Exercise objective:
Which lines of the entries below include "computer"? List them all.

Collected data
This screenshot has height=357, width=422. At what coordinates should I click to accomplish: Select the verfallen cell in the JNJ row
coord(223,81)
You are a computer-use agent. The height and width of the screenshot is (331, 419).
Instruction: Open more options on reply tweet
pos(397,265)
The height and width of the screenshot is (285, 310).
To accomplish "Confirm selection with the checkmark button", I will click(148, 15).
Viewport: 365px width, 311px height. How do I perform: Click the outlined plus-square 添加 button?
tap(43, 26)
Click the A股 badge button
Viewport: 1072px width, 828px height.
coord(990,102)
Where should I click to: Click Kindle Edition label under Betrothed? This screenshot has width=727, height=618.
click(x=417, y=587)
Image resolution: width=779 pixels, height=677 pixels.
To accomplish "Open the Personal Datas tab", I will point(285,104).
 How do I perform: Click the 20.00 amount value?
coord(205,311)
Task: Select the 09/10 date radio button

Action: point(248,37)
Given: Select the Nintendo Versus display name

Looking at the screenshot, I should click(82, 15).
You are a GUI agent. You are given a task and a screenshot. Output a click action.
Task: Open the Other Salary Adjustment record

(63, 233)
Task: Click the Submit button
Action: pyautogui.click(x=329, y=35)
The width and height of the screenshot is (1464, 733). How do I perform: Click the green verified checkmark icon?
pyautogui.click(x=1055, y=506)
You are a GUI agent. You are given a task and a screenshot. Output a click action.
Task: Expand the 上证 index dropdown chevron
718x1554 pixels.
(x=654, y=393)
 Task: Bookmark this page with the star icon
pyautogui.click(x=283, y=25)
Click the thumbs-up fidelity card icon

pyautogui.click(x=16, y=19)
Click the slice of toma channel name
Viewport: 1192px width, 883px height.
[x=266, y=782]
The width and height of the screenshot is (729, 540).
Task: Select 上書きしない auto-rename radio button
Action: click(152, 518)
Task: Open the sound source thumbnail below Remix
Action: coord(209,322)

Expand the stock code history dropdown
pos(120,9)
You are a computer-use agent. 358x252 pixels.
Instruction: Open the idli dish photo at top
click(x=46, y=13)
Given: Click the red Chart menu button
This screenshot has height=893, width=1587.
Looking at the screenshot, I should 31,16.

Answer to the problem:
You are a computer-use agent. The height and width of the screenshot is (331, 419).
You are a computer-use agent. 358x252 pixels.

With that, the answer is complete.